Truth does not change because people believe it or do not believe it…Truth is Jesus Christ and the Church HE founded.

So, apply this logic to the ‘posts all over the internet’ thing and you may feel better about yourself, your wonderful grandparents, the world at large and pizza.

I have no idea why pizza would matter but just in case…


#13

Yeah some people talk about it as though as it is as bad as homosexuality or something. I can understand where the OP is coming from since I have been involved in some IR relationships and wanted to be in some with certain women but decided not to b/c of the climate of racism against it. I do see it coming from mostly Protestants IMHO.


#14

There is no true ‘white’ culture in America anymore. People like to pride America in saying that it is multicultural so I could understand it somewhere outside of US/Canada, but I think cultural differences among people here are minimum.


#15

I know a number of mixed couples and frankly, it’s their business.
It horrifies my mother (she’s 85), but most people I know don’t really care.


#16

I don’t understand why it would be socially unacceptable in a country where anything goes now. I don’t understand how anyone could think that it is wrong just based on the color of someone’s skin. If an irish can marry italian, and chinese can marry irish, etc…then what is the problem? This country is in the process of trying to make homosexual marriage legal…how could REAL marriages of people with mixed races be looked down upon in a country like that?:shrug:


#17

Having lived in the South all of my life I have heard people condemn mixed race marriages many times. Thankfully, I haven’t heard it condemned as much in the past 10 years or so.
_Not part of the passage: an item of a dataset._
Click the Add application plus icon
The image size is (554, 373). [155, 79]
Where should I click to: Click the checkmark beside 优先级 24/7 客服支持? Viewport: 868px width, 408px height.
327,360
One of the secretaries where I work was vehemently against mixed race marriages and said it wasn’t Biblical. :frowning:

Imagine her surprise when three years ago a new supervisor was hired, and guess what?

I never heard her make another negative comment about mixed race marriages, but I don’t think she changed her mind.


#18

Another here who had to look up miscegenation :blush:

Growing up and to this day - one of my dearest friends on this planet is bi-racial (that is the term we have always used…) I’m in my early 40’s, and when we were both young I did see her family be exposed to ugly racism from people we went to church with! (This was before we were Catholic.)

From my personal observation, this attitude is rooted in Fundamentalist beliefs, heck, the KKK hated both blacks and Catholics with equal vigor. One only need study the genesis if the Southern Baptist denomination to see how deep those roots go.

I don’t understand these things, heck, my friend and I are family - we even have a secret prayer going up that my son and her daughter will marry someday :slight_smile:


#19

Yeh, sorry, this is a non-issue around here.

I am biracial, and while I look white, DNA says otherwise. It is not that odd for people with American Southern ancestors somewhere in their lineage to be suprised and find out they are part black.

My parish with school? A lot (a good 40%) of the families are more than one race. As far as ethnic backgrounds (where yer great-great grandparents came from, not just race), about 75% have some sort of hispanic heritage mixed with…Irish, German and French. So, you’ve got kids who are varying hues, varying hair (straight, thin, curly, black, red, BLONDE NAPPY! AND NOT DYED).

People say all sorts of dumb things, and don’t need the Internet to prove they are ignorant. The Internet is just an enhancer.

I think you shouldn’t take them on unless you have developed the capacity as a racial apologist. Take Leslie’s (LSK) suggestion: Go have a pizza. Pizza always makes things better.


#20

I was raised in the North, but I never really saw mixed marriaged until I was in the Air Force, in the '70s. What I noticed was that the children of such marriages were usually better looking and smarter than either of the parents. I eventually was able to ask a sociologist about this, and he answered that the reason was “hybrid vigor”–the offspring of parents from two widely different gene pools will be better than the offspring of parents from more closely related gene pools.

Mixed marriages = healthier, smarter children? Sounds to me like the will of God reflected in nature.